[GRASS-dev] TclTk animator finished - replaces xganim

Michael Barton michael.barton at asu.edu
Fri Sep 14 01:58:35 EDT 2007




On 9/13/07 7:13 PM, "Glynn Clements" <glynn at gclements.plus.com> wrote:

> 
> Michael Barton wrote:
> 
>> Thanks for clarifying this. It isn't described anywhere in the xganim docs,
>> so I was unable to get it to animate more than a few maps.
>> 
>> The parsing in the new TclTk module is still simpler. It will correctly
>> recognize rast[1-100].
> 
> That's an odd definition of "correct". Users are likely to expect
> [...] to follow glob/regexp semantics (match a single character from
> the set), so "rast[1-100]" should be equivalent to "rast[01]".

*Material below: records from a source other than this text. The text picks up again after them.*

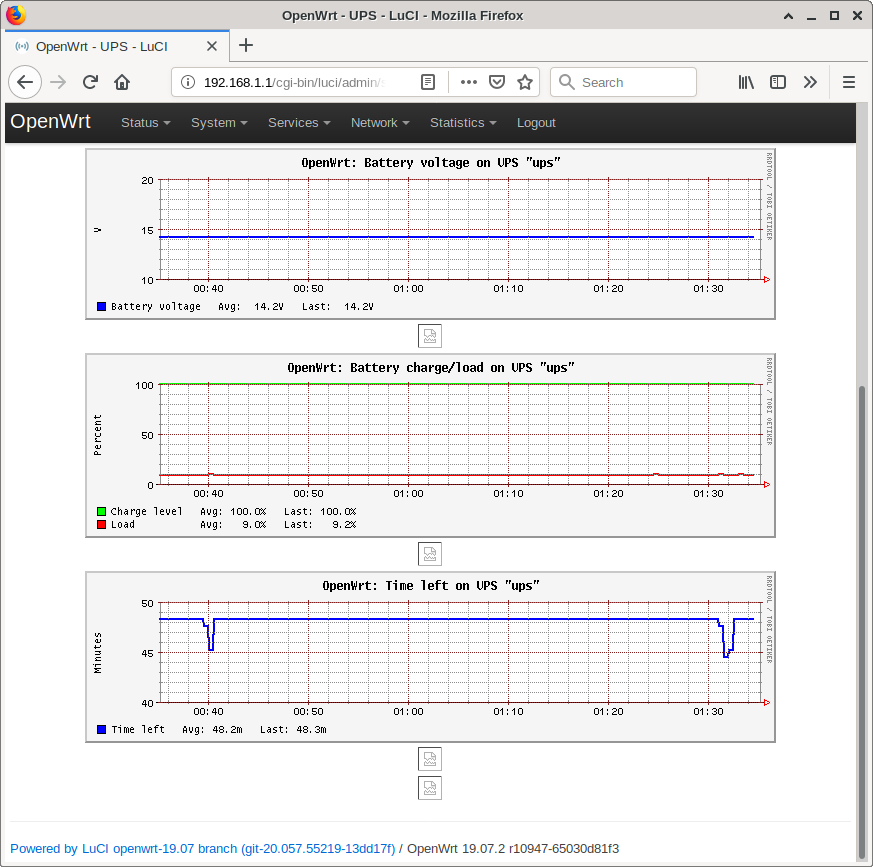
Task: Expand the Status dropdown
Action: click(x=144, y=122)
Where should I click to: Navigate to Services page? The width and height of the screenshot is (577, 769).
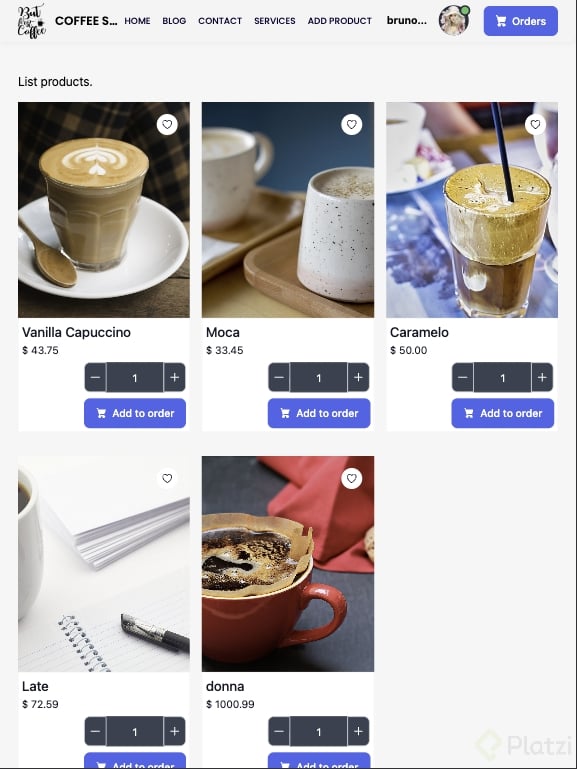pos(275,21)
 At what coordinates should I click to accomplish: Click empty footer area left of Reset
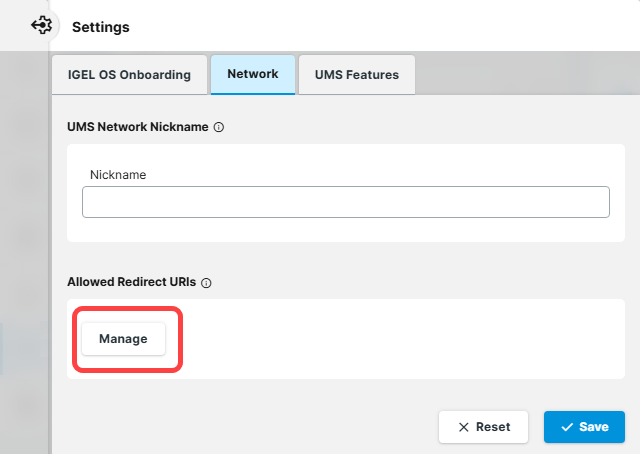click(250, 427)
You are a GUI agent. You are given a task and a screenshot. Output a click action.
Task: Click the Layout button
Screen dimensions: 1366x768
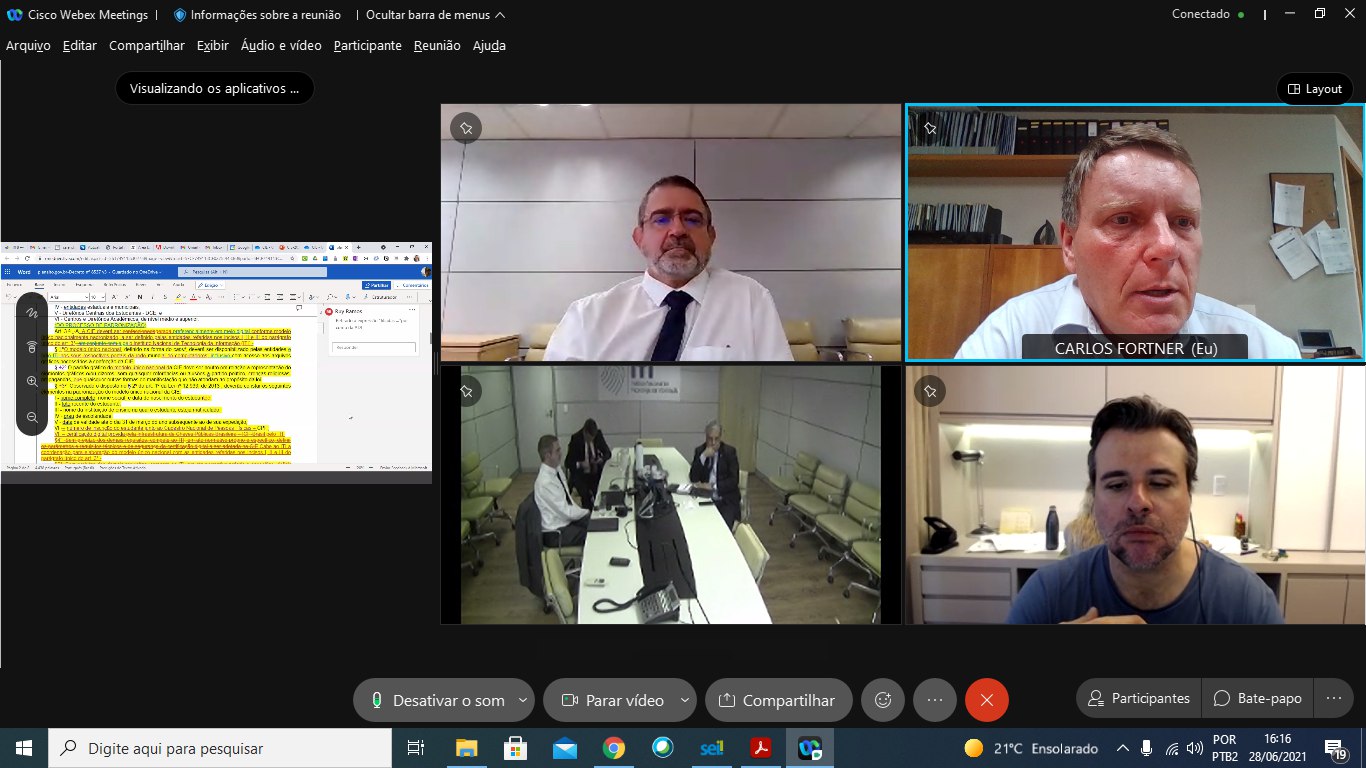pos(1314,89)
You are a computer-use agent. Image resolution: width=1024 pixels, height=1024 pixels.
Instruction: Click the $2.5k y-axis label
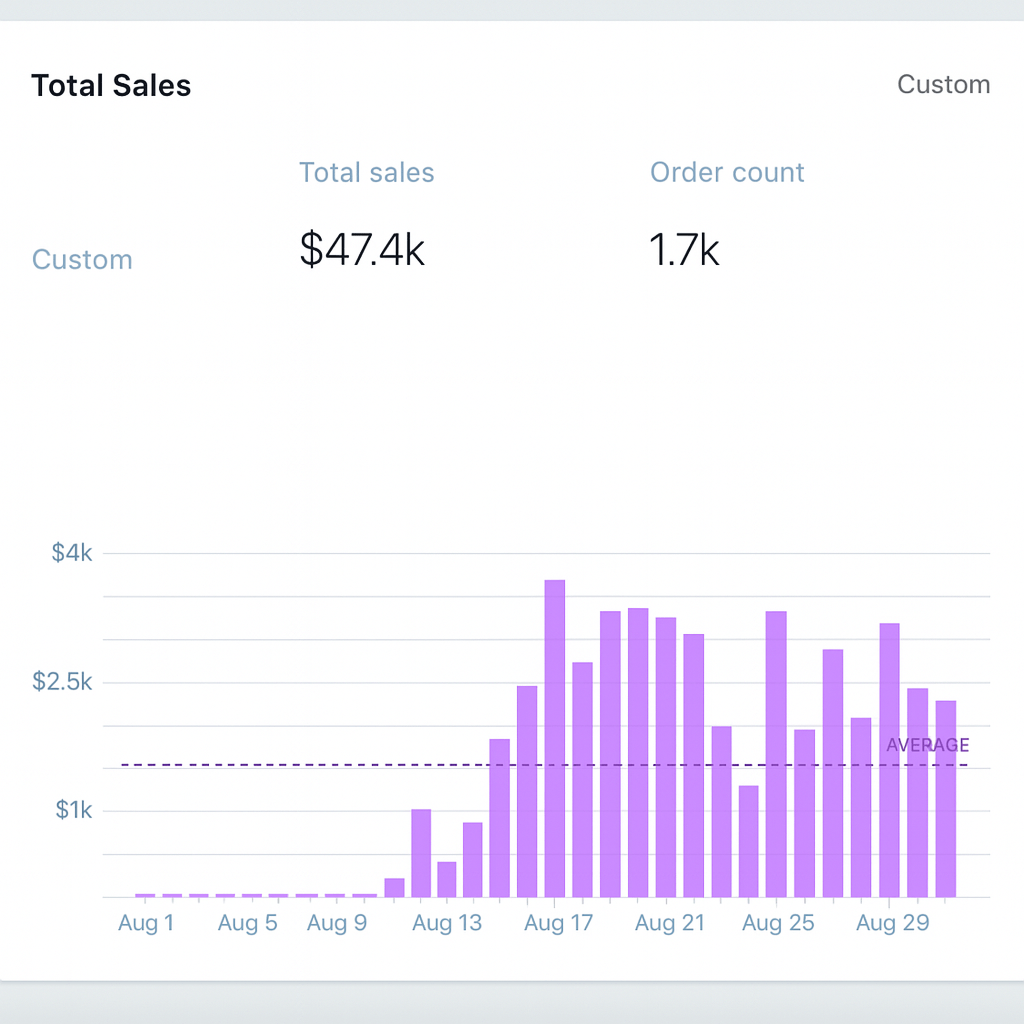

Command line Linux users and programmers who use glob/regexp semantics might
well expect this. Non-programmer users, especially of non-Linux platforms
probably will understand [1-100] as meaning from 1 to 100. In either case,
it needs to go into the docs so that a user will know how to specify maps
that end in 1 to 100

[1-100] or [1-9][0-9][0]

The latter is harder to explain in docs than the former to someone not
familiar with regexp--and even some of us familiar with it.

> 
> I suggest that this is fixed sooner rather than later.

The way it was, it had BASH commands (i.e., grep) to parse the output of
g.list, followed by a TclTk string match to find the maps that matched the
[n-n] pattern. I tried to use the matches as a validation routine, using
pure TclTk parsing, but was unable to get reliable matches and decided that
I probably didn't need to validate at that point because an invalid map
would be caught later.

I'm not convinced that a regexp syntax is easier for users to deal with. But
maybe it would be potentially less confusing to programmers if parentheses
instead of brackets were used. rast(1-100) instead of rast[1-100]?

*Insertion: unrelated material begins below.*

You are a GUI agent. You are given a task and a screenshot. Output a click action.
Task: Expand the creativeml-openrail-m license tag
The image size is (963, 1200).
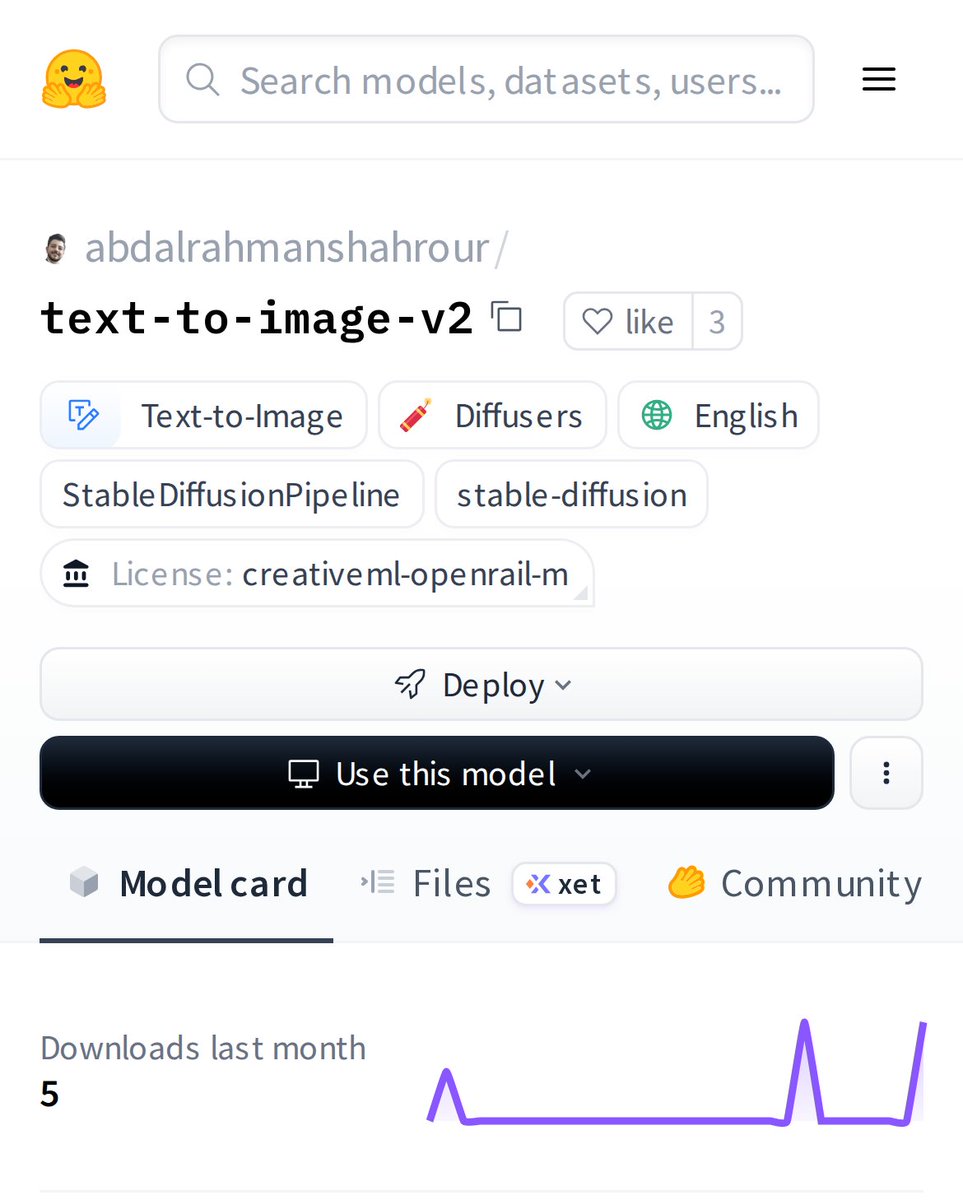317,574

Will the regexp pattern match syntax permit the use of * and correctly
handle maps whose number suffixes are padded with leading 0's? Or does it
just handle the bracketed character ranges?

Michael

> 
>> Also, no leading 0's are needed to make the series
>> animate in the proper order.
> 
> Whether or not leading zeros are required depends upon how the maps
> are named. A set which ends at rast99 could start at either rast0 or
> rast00; also, it's possible for the user to have two distinct sets
> named e.g. rast0 to rast9 and rast00 to rast99.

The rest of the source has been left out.